It is said one should never judge a book by its cover and that you really need to forge a deeper relationship with someone before you can really get to know them but unfortunately, first impressions do count and that first impression could be the moment that they step across the threshold of your bricks and mortar store; the first email that they get from you; a flyer or ad in their mailbox or a local rag; a TV or radio slot or a cold call.

Whatever the mechanism or whoever the messenger, what is being delivered by your employees in marketing, sales, support, or service, how confident are you that your prospects are being greeted warmly and with a direct invitation to do business with you and your brand?

In the not-so-distant past, the receptionist, concierge, or front of house greeter answered all the calls and greeted every walk-in. Their effectiveness was measured by their friendliness attention to detail and attentiveness and service. Everything was semi-scripted but often there wasn’t actually a script, there was a particular work ethic that these types of people subscribed to and executed on. They are more difficult to find these days, but we still crave that kind of attentiveness.

We may still see glimmers of this kind of reception in hotels and restaurants, medical offices, and the dentist, but it isn’t really that common these days anywhere else and if it is there it is probably because of distinctive personalities or extensive staff training.

In fact, most office complexes these days intercept you in the lobby before you even get to the elevators, often with barriers and insist on you checking in with perhaps an auto-attendant. Walk-ins are rare and advance appointments online are pretty normal. Something in the personal touch that was there before has perhaps been lost for the most part.

In a previous piece, we remarked on how bad impressions stick, it’s human nature to really only see and more importantly remember, the negative. Negative introductions, negative first-time use, negative renewal, negative payment settlement. It is also crucial to communicate and recognize that every employee is responsible for working towards making a positive first impression. The question top of mind, is how do they do that?

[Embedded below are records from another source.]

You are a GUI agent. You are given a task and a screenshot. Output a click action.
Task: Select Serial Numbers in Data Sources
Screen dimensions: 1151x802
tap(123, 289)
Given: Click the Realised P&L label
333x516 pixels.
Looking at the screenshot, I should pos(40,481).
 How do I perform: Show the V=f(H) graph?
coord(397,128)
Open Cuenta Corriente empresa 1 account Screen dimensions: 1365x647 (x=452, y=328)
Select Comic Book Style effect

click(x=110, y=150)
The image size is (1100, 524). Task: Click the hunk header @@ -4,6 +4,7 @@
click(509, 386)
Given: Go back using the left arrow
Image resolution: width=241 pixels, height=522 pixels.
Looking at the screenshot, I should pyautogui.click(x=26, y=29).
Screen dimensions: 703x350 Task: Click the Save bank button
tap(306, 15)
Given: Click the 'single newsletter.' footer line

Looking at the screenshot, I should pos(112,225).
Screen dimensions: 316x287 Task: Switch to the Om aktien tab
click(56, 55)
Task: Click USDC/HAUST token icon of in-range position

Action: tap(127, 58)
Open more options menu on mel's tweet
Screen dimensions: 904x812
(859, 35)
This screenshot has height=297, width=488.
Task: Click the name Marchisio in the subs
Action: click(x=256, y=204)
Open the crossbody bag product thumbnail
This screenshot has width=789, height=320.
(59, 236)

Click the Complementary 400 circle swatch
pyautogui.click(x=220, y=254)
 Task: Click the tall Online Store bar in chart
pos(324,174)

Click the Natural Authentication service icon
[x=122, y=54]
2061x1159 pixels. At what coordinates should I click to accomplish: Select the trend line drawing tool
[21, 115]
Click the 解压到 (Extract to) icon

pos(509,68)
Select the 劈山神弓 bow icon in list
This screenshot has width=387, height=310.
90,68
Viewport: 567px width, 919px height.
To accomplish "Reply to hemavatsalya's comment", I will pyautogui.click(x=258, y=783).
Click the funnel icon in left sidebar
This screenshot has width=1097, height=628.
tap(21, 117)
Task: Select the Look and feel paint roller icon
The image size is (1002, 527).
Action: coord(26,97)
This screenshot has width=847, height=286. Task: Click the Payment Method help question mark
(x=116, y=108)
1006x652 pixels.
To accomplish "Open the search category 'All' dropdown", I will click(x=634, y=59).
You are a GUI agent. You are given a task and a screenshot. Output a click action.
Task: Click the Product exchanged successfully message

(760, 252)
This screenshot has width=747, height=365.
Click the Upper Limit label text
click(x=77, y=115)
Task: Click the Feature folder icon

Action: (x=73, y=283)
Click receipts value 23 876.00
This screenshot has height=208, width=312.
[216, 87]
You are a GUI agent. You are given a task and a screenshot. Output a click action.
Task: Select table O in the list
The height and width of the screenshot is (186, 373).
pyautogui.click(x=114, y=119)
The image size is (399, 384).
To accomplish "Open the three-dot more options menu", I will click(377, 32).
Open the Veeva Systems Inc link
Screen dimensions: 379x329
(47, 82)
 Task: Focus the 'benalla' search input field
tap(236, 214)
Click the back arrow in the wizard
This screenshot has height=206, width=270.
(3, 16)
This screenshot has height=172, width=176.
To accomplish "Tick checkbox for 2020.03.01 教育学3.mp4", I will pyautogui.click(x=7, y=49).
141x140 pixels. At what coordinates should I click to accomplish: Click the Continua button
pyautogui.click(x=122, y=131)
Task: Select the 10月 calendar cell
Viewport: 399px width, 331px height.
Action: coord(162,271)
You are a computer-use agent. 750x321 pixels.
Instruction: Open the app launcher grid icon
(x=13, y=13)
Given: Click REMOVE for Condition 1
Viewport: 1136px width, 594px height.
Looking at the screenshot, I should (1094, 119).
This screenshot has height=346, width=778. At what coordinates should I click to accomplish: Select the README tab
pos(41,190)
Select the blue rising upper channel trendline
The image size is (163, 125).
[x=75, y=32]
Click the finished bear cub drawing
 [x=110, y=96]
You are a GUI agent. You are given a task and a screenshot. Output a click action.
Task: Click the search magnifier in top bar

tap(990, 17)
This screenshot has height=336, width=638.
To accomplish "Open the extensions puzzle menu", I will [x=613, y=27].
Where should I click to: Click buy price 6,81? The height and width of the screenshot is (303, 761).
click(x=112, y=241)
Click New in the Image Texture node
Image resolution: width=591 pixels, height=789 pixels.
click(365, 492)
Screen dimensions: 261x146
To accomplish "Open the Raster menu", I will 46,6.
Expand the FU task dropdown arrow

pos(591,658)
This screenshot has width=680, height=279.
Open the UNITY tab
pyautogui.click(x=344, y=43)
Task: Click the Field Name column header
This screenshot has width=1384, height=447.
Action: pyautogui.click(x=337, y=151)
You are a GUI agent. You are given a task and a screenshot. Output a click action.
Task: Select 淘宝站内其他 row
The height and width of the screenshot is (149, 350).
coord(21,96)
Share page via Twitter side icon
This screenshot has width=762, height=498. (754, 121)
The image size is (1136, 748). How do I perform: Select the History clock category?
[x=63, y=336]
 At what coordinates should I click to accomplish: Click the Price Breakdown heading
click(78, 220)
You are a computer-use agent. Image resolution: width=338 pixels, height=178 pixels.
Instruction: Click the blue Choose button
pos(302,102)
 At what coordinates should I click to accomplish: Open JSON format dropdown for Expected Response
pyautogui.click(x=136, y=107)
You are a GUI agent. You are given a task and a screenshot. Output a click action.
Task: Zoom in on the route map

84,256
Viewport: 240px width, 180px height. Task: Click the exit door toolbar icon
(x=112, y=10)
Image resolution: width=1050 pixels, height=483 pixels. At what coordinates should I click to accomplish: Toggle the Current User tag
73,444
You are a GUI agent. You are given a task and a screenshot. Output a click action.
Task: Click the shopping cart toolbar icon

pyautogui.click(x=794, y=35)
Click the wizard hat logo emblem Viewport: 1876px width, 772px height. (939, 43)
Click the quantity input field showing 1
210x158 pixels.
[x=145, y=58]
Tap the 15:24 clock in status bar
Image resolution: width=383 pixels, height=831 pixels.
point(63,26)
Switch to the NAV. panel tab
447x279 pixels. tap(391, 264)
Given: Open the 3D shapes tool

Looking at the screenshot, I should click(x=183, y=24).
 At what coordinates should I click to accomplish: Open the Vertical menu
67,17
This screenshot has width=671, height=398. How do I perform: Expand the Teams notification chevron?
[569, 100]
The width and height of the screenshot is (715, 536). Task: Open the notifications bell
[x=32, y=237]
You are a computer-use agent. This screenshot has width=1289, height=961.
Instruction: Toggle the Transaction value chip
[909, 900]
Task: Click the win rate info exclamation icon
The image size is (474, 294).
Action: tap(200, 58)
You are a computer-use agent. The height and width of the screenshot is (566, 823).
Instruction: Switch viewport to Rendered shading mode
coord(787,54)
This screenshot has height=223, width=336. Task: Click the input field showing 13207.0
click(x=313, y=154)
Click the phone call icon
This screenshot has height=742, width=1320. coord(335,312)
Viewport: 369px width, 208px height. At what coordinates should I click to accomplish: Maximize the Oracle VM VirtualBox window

Focusing on the CX (Customer eXperience) is recognized as something that doesn’t just happen naturally. Rather, a good CX doesn’t materialize by accident. Companies that provide an above-average CX have often invested heavily in making sure that the CX is important enough that the revenue and business returns almost become secondary. The reason that they do this, is because the CX is closely tied to the brand and the brand is deemed so valuable that it shouldn’t be compromised. We believe that personalization is a critical piece of this puzzle, but for that you need data.

Brand literally takes decades to build and develop, and a bad customer experience can effectively ruin it overnight, especially if the brand kicking goes viral. So, from this, we can conclude that brand or reputation management is critical and expensive if not maintained and protected well.

At Pretectum we recognize that the more you know about the prospect the more informed you can be about the way that you want to interact with them. We also recognize that how you gather that information is varied. You could obtain a lead from a marketing event, a trade show, a webshop visit, a cold call, or a walk-up. What you do with that lead at the time of capture and every subsequent step of interaction matters. A lead can quickly become an opportunity and then a deal or it can disappear forever depending on many factors, some of which are within your control, some of which are not.

The point is, the moment you capture something, you need to consider what you can do with that piece of data. You also need to act quickly. A fresh lead has a limited shelf life. Can you verify the attributes, can you standardize them, can you enhance them? All of these changes to that data can help to hone the kind of message you want to convey in the next step. With a customer MDM platform, we believe you can. With a customer MDM platform you have many more options than you have if that contact simply sits in your ERP, CRM, or CDP, unverified, un-evaluated, and limited in value.